**** SOURCE DOCUMENT ****
# Zelros technical test : improved version (word embedding)
## Word embedding using glove given in the competition data
Import of necessary libraries

In [1]:
import sys
import os
dir_path = os.path.dirname(os.path.realpath("./src"))
sys.path.insert(0, dir_path)
os.environ["CUDA_DEVICE_ORDER"]="PCI_BUS_ID"
os.environ["CUDA_VISIBLE_DEVICES"]="0"
import tensorflow as tf
from tqdm._tqdm_notebook import tqdm_notebook 
import numpy as np
import pandas as pd
from sklearn.model_selection import train_test_split
import math
import re
import heapq
from sklearn import metrics
from keras_tqdm_mod.tqdm_notebook_callback import TQDMNotebookCallback

tqdm_notebook.pandas()
Input = tf.keras.layers.Input
Bidirectional = tf.keras.layers.Bidirectional
CuDNNLSTM = tf.compat.v1.keras.layers.CuDNNLSTM
Dense = tf.keras.layers.Dense
Dropout = tf.keras.layers.Dropout
GlobalMaxPool1D = tf.keras.layers.GlobalMaxPool1D

print("Tensorflow version : {}".format(tf.__version__))
gpus = tf.config.experimental.list_physical_devices('GPU')
print("Num GPUs available: ", len(gpus))
tf.config.experimental.set_memory_growth(gpus[0], True)


Tensorflow version : 2.0.0
Num GPUs available:  1


Global variables to use in this code

In [2]:
maxlen = 30 # maximum number of words to be used by question
batch_size = 200 # Training batch size
validation_batch_size = 200 # Validation batch size
epochs = 2 # number of epoch

Create the network

In [3]:
model = tf.keras.Sequential()
model.add(Bidirectional(CuDNNLSTM(64, return_sequences = True), input_shape=(maxlen,300)))
model.add(Bidirectional(CuDNNLSTM(64, return_sequences = True)))
model.add(GlobalMaxPool1D())
model.add(Dense(16, activation="relu"))
model.add(Dropout(0.1))
model.add(Dense(1, activation="sigmoid"))
model.compile(loss='binary_crossentropy',
              optimizer='adam',
              metrics=['accuracy'])
print(model.summary())

Model: "sequential"
****
### ACTIONS TO TAKE:
(a) Print the data entries unchanged, starting at the line that contains "At what coordinates" and ending at the last line of the data entries, and leave the pictures out.
(b) Write the next part of the Zelros word-embedding notebook, picking up right after the final line shown.
**** WORKING DATA ****
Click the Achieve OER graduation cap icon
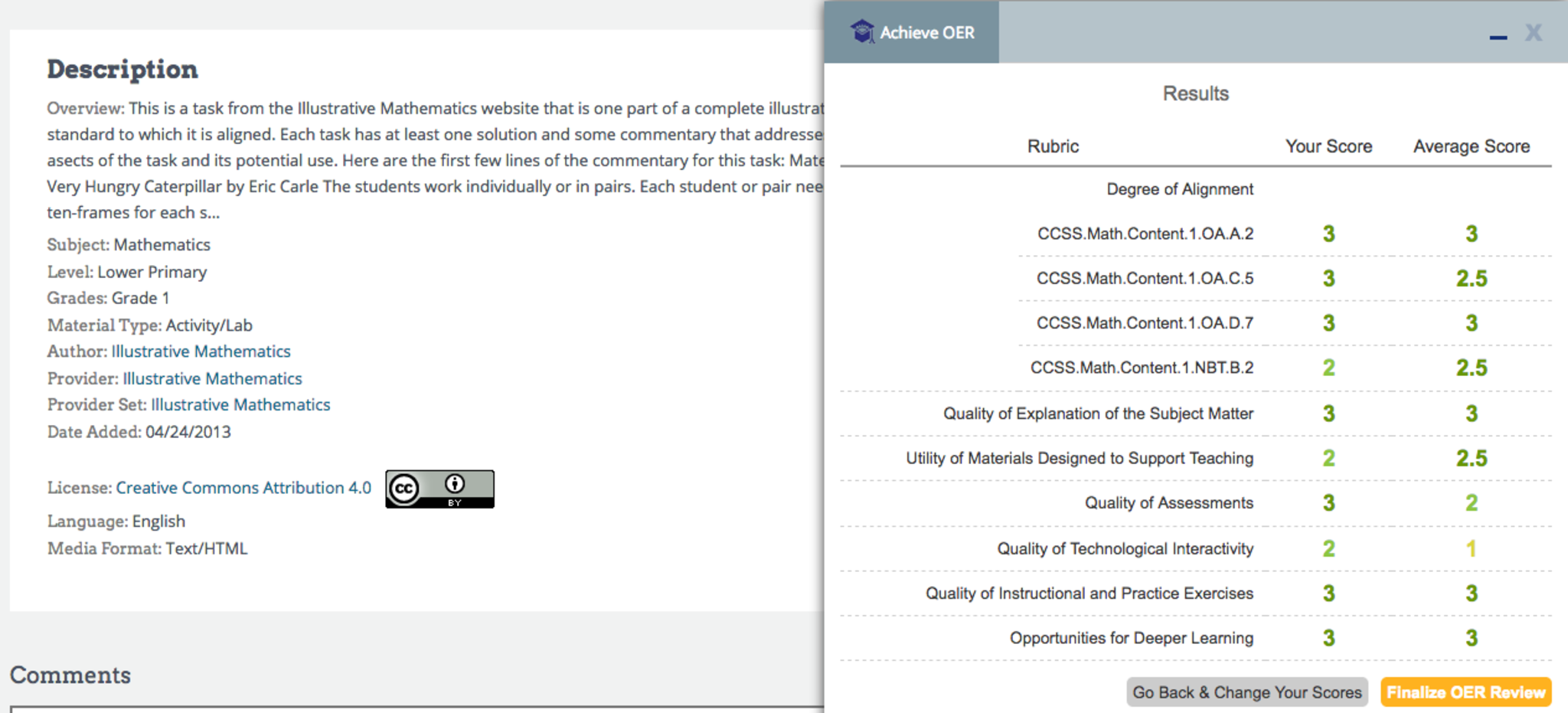 click(862, 32)
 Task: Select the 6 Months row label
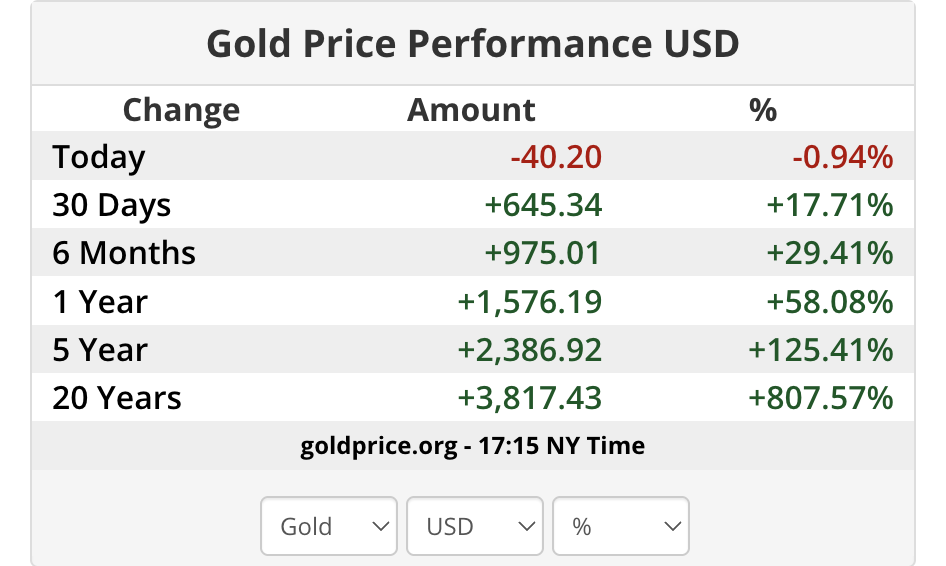pyautogui.click(x=124, y=253)
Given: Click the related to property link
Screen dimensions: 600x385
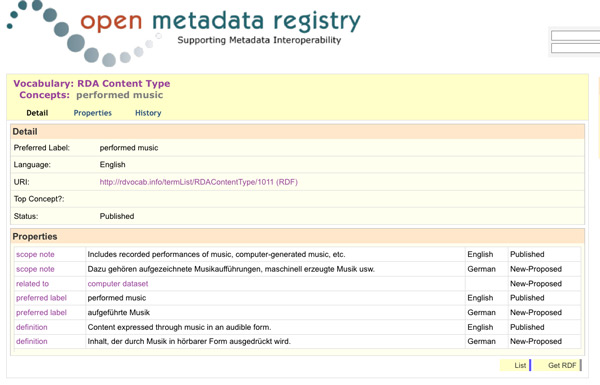Looking at the screenshot, I should point(33,284).
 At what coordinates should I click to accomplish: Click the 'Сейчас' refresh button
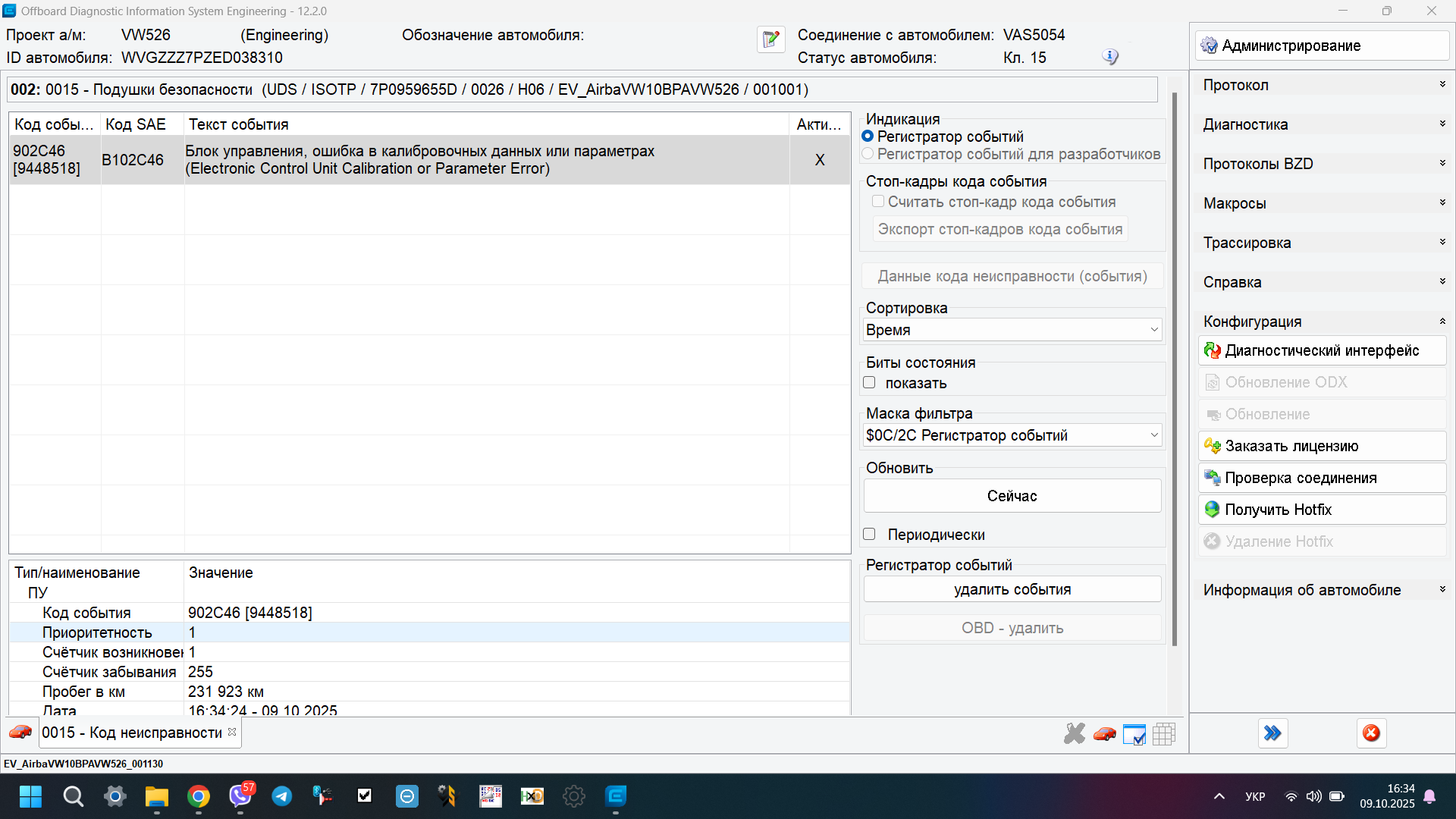pyautogui.click(x=1012, y=496)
****
### THE RESPONSES:
(a)
 At what coordinates should I click to accomplish: Click the 'Сейчас' refresh button
pyautogui.click(x=1012, y=496)

(b)
_________________________________________________________________
Layer (type)                 Output Shape              Param #   
bidirectional (Bidirectional (None, 30, 128)           187392    
_________________________________________________________________
bidirectional_1 (Bidirection (None, 30, 128)           99328     
_________________________________________________________________
global_max_pooling1d (Global (None, 128)               0         
_________________________________________________________________
dense (Dense)                (None, 16)                2064      
_________________________________________________________________
dropout (Dropout)            (None, 16)                0         
_________________________________________________________________
dense_1 (Dense)              (None, 1)                 17        
Total params: 288,801
Trainable params: 288,801
Non-trainable params: 0
__________________________________________________

Get the Glove pretrained data

In [4]:
# Source https://blog.keras.io/using-pre-trained-word-embeddings-in-a-keras-model.html
embeddings_index = {}
f = open("../dataset/embeddings/glove.840B.300d/glove.840B.300d.txt", "r",  encoding="utf8")
for line in tqdm_notebook(f, desc="Reading Glove data"):
    values = line.split(" ")
    word = values[0]
    coefs = np.asarray(values[1:], dtype="float32")
    embeddings_index[word] = coefs
f.close()

print("Found %s word vectors." % len(embeddings_index))

HBox(children=(IntProgress(value=1, bar_style='info', description='Reading Glove data', max=1, style=ProgressS…


Found 2196016 word vectors.


Read the dataset

In [5]:
data_df = pd.read_csv("../dataset/train.csv")
print("{} training data available".format(data_df.shape[0]))

1306122 training data available


Remove ponctuations and unnecessary spaces in sentences as well as transfer to lowercase

In [6]:
def rm_double_spaces(sentence):
    sentence = re.sub(r'\s+',' ',sentence) # Remove multiple space
    if sentence[-1]==" ": # Remove useless space at the end of the sentence
        sentence = sentence[:-1]
    return sentence

data_df["question_text"] = data_df["question_text"].progress_apply(rm_double_spaces)
print("Check the result on the first sentence : {}".format(data_df["question_text"][0]))

HBox(children=(IntProgress(value=0, max=1306122), HTML(value='')))


Check the result on the first sentence : How did Quebec nationalists see their province as a nation in the 1960s?


Split the dataset in train data and validation data

In [7]:
train_df, val_df = train_test_split(data_df, test_size=0.1)
del data_df #no longer needed

Test the data repartition

In [8]:
percentage_in_train = train_df.groupby("target").count()["qid"][1]/train_df.shape[0]
percentage_in_val = val_df.groupby("target").count()["qid"][1]/val_df.shape[0]
print(f"Train dataset size: {train_df.shape[0]}, validation size: {val_df.shape[0]}, "
      f"{math.floor(val_df.shape[0]*100/train_df.shape[0])}% of the training dataset size")
print("Percentage of positives in train = {:.2f} and in val {:.2f}".format(percentage_in_train,percentage_in_val))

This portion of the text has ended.